A parallel plate capacitor of capacitance C is connected to a battery and is charged to a potential difference V. Another capacitor of capacitance 2C is connected to another battery and is charged to potential difference 2V. The charging batteries are now disconnected and the capacitors are connected in parallel to each other in such a way that the positive terminal of one is connected to the negative terminal of the other. The final energy of the configuration is?

Let's denote the two capacitors as C₁ and C₂. We have C₁ = C and C₂ = 2C. Initially, they are charged to V₁ = V and V₂ = 2V respectively.

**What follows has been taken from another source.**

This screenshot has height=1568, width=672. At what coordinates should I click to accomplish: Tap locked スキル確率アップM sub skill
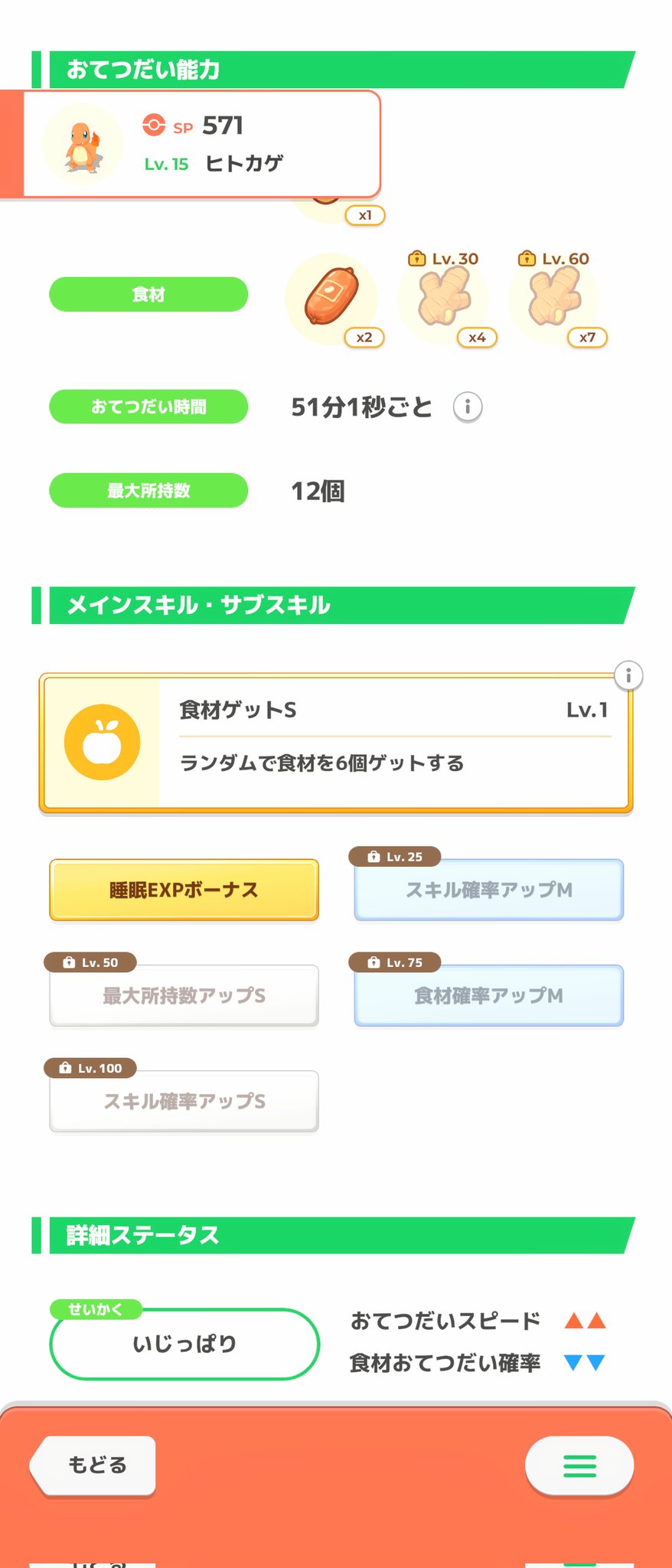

The initial charges on the capacitors are:
Q₁ = C₁V₁ = CV
Q₂ = C₂V₂ = 2C(2V) = 4CV

When the capacitors are connected in parallel with opposite polarities, the equivalent capacitance is still C₁ + C₂ = 3C. However, the total charge is Q = Q₂ - Q₁ = 4CV - CV = 3CV.

The final potential difference across the parallel combination is:
V_f = Q / (C₁ + C₂) = (3CV) / (3C) = V

The final energy stored in the parallel combination is:
E_f = 1/2 (C₁ + C₂) V_f² = 1/2 (3C) V² = (3/2)CV² = 3CV²/2

Therefore, the final energy of the configuration is 3CV²/2.